À la télé plus de Poivre, rien qu’un truc incompréhensible. Peut-être un jeu ou une parlote. Un type posait des questions. Comme toujours. C’était ça la télé maintenant. Elle s’appuya au mur, ferma les yeux. La nausée, le vertige, les jambes mortes et pourtant l’envie de faire l’amour, d’être caressée, entourée.
« Si je m’en sors je freine sur le cognac. »
Sortir de quoi ? De cette impression qu’elle allait crever ou de celle d’avoir tout gâché, tout brûlé face à ce petit con en costume trois-pièces. Pourtant il l’aurait baisée, lui, malgré son air dégoûté. Elle avait lu ça dans ses yeux plus que dans ceux du marchand de légumes.
Elle trouva la salle de bains, fit couler l’eau de la douche, hésita puis se plaça dessous, nuque offerte.

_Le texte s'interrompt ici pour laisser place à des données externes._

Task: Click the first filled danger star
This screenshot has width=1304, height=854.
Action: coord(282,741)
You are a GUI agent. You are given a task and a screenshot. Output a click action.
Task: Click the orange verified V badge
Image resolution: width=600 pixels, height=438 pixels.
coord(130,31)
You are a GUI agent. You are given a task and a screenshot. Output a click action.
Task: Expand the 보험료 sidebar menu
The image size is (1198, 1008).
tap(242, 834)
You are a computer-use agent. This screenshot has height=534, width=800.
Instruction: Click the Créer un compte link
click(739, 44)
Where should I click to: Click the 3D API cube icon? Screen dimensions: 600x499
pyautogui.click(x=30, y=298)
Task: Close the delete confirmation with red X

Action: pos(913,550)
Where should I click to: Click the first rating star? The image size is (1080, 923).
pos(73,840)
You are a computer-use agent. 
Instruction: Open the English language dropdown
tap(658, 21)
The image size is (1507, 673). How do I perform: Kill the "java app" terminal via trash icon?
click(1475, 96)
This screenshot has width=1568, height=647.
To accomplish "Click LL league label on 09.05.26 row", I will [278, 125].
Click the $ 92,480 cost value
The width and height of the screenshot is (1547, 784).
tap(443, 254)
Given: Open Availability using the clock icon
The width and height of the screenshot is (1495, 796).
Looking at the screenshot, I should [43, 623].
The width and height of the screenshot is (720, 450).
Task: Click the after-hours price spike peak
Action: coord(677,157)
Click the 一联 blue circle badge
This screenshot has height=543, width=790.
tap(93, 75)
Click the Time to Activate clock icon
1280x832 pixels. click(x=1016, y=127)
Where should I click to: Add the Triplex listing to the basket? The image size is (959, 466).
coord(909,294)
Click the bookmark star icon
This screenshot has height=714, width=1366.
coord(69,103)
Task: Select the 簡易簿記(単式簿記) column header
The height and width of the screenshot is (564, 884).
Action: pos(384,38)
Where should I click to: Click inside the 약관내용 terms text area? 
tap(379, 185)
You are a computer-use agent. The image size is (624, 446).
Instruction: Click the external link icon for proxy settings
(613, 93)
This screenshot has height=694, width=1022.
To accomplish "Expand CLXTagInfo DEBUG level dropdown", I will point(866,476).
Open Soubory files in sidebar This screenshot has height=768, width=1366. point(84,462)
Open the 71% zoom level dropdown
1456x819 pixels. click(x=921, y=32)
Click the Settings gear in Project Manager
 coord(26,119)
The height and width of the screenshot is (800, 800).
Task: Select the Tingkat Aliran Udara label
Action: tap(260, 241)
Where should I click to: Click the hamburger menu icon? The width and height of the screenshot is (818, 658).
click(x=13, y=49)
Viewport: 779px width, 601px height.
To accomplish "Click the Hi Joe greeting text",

Glacial, le jet picorait sa peau révulsée. Il fallait qu’elle sorte de cette mare d’alcool journalier. Elle n’arrêtait pas de se mentir. Certainement quinze cognacs, peut-être dix-huit depuis le matin. Fatal qu’en fin de journée elle ait craqué. Au bon moment alors que deux des quatre occupants du Bunker étaient là chez elle.
— Ils étaient là, gémissait-elle sous la pluie froide, je pouvais les inviter à prendre quelque chose. Je pouvais commencer mon boulot, moi, sans avoir l’air de m’imposer puisque c’étaient eux qui venaient de faire irruption chez moi, eux qui se sentaient plutôt couillons… Je crois que depuis quelques années j’ai le don pour tout gâcher, foutre en l’air.
Elle finit par se redresser, coupa la douche, trouva une serviette pour s’envelopper la tête. Elle se regarda dans la glace du lavabo. À faire peur avec sa gueule d’alcoolo mais baisable avec ses nichons fiérots, surtout le gauche le plus actif toujours. Elle lui sourit vaguement, pensa à la tête de ce jeune type, Arbas hein ? Et comment avaient-ils dit au fait pour le vieux qui vendait en viager ? Cambrier ? Ou quelque chose…
Elle essuya ses cheveux mais ne pouvait tenir debout et le fit, appuyée à la baignoire. Qu’est-ce qu’elle venait foutre dans cette salle de bains inconnue ? Si elle n’avait pas avalé quelques verres avant de rencontrer Bossi elle n’aurait jamais accepté.
— Un jour que j’aurai bu ils se mettront à quinze pour me sauter et ça ne va pas tarder.
On sonnait depuis un moment et elle se croyait ailleurs, dans son appartement. Le téléphone de son voisin sonnait toujours comme ça. Mais là c’était à la porte et elle eut peur, terriblement peur. Ils revenaient tous cette fois pour la cogner.